Given request A: Write out the passage of the King County bus ad ruling article word for word, from "After the revised" to "to AFDI’s ad.".

Text excerpt:
Ninth Circuit Ruling on King County Bus Advertisements Holds First Amendment Lesson for Agencies

By Victoria Hester

A recent decision from the Ninth Circuit U.S. Court of Appeals offers a key reminder for public agencies: Even within a nonpublic forum, an individual’s and/or community’s Constitutionally protected freedom of speech cannot be infringed solely based upon the disparaging or offensive nature of the speech.

The appellate court held that when King County, in north-central Washington state, refused to display an advertisement related to global terrorism on public buses, it violated the First Amendment — even though the County determined the ad contained disparaging content and might disrupt the transit system.

In its opinion, the court of appeals held that the County’s bus advertising program was, for First Amendment purposes, a nonpublic (or limited public) forum where the government generally has more leeway to restrict speech, provided that regulations are reasonable and viewpoint neutral.

Ad Deemed Disparaging and Rejected

The provider of public transportation throughout Seattle’s metropolitan area, King County pays, in part, for its operation, by accepting ads for public display. The County will, however, refuse ads containing banned content, such as false statements, disparaging material or material that could disrupt the transit system.

In 2013, the U.S. Department of State submitted an ad concerning global terrorism to King County’s transit agency, King County Metro. The ad, depicting the photographs and names of 16 alleged terrorists, was entitled “Faces of Global Terrorism” and included information on how to report to authorities. Metro approved the ad and it ran on the County’s buses for nearly three weeks in June 2013 with little fanfare.

Eventually, the ad drew the attention of area residents, community leaders and a member of Congress, some of who wrote the ads were “incendiary” and “inflammatory” and would lead to an increase in hate crimes. While Metro reevaluated the ad’s approval, the State Department voluntarily retracted it.

Soon after, the American Freedom Defense Initiative submitted a near-identical ad fashioned after the pulled State Department advertisement. The County rejected the ad, concluding it contained three forms of prohibited content. AFDI corrected the ad’s factual inaccuracies and resubmitted it. The ad was again rejected, this time on two grounds: disparagement and its potential to disrupt the transit system.

Metro’s transit advertising policy defines disparaging and demeaning advertisements as those which a reasonably prudent person would believe “contains material that ridicules or mocks, is abusive or hostile to, or debases the dignity or stature of any individual, group of individuals or entity.”

This policy is at the heart of the 5-year-old case.

After the revised ad’s rejection, AFDI sued alleging the County violated AFDI’s freedom of speech. The lower court granted summary judgment in favor of the County. That decision was appealed.

Regulations Held to Unlawfully Discriminate on the Basis of Viewpoint

The Ninth Circuit held that, while the County could lawfully prohibit ads containing false statements, its ban on disparaging content unlawfully discriminated against specific viewpoints expressed through speech. The Court also held the County’s prohibition of disruptive content, while valid on its face, was arbitrarily applied to AFDI’s ad.

“The County permissibly rejected the factually inaccurate ad because the First Amendment does not require the County to display patently false content in a nonpublic forum,” Judge Susan P. Garber wrote in the opinion. “But the County’s rejection of the revised ad does not withstand scrutiny … we hold that the County’s disparagement standard discriminates …  on the basis of viewpoint.”

Given request B: Please repeat the records word for word from the line with "Click the 'French Banks' axis label" to the line with "Action: click(409, 16)", including both of those lines.

Information supplied:
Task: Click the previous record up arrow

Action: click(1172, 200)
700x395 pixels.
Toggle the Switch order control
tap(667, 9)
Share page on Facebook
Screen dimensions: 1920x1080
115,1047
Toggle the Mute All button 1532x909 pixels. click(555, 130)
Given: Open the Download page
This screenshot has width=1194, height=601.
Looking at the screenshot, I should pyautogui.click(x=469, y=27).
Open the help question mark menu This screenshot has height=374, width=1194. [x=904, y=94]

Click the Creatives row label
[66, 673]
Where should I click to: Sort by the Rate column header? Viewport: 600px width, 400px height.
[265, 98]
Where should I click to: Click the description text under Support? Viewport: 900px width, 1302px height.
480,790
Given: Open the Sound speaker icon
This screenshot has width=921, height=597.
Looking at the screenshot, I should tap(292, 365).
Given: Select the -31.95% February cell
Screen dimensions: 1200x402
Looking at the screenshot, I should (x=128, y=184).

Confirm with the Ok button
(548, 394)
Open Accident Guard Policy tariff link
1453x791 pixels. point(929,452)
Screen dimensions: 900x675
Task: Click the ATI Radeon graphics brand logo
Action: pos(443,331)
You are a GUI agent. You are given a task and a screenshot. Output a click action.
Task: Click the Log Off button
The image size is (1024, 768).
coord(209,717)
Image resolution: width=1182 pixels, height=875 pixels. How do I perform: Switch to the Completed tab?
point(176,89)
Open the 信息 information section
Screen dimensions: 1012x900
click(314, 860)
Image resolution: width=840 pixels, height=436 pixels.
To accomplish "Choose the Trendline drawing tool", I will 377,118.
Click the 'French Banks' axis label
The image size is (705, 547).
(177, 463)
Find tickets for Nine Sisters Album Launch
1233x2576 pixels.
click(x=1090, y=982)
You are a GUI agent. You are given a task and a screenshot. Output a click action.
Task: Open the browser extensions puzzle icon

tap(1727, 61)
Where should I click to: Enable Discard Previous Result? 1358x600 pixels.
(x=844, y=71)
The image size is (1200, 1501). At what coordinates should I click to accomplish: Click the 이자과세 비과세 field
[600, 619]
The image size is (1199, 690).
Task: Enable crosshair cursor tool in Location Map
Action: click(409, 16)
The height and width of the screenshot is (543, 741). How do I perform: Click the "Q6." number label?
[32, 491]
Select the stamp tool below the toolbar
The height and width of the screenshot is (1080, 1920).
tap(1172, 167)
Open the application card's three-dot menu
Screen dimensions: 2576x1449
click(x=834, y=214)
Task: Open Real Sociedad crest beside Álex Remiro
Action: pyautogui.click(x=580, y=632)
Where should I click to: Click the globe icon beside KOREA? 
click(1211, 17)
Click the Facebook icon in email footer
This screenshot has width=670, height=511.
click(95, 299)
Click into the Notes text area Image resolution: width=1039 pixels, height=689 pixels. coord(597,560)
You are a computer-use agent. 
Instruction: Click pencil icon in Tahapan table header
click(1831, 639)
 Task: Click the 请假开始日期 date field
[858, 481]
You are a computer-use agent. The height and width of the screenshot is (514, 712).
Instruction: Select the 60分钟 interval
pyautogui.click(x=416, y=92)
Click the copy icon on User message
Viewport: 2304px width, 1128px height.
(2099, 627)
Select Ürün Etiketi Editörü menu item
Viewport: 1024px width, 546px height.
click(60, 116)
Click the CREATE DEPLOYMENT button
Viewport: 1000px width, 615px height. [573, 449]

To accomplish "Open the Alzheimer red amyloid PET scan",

Right answer A:
After the revised ad’s rejection, AFDI sued alleging the County violated AFDI’s freedom of speech. The lower court granted summary judgment in favor of the County. That decision was appealed.

Regulations Held to Unlawfully Discriminate on the Basis of Viewpoint

The Ninth Circuit held that, while the County could lawfully prohibit ads containing false statements, its ban on disparaging content unlawfully discriminated against specific viewpoints expressed through speech. The Court also held the County’s prohibition of disruptive content, while valid on its face, was arbitrarily applied to AFDI’s ad.

Right answer B:
Click the 'French Banks' axis label
The image size is (705, 547).
(177, 463)
Find tickets for Nine Sisters Album Launch
1233x2576 pixels.
click(x=1090, y=982)
You are a GUI agent. You are given a task and a screenshot. Output a click action.
Task: Open the browser extensions puzzle icon

tap(1727, 61)
Where should I click to: Enable Discard Previous Result? 1358x600 pixels.
(x=844, y=71)
The image size is (1200, 1501). At what coordinates should I click to accomplish: Click the 이자과세 비과세 field
[600, 619]
The image size is (1199, 690).
Task: Enable crosshair cursor tool in Location Map
Action: click(409, 16)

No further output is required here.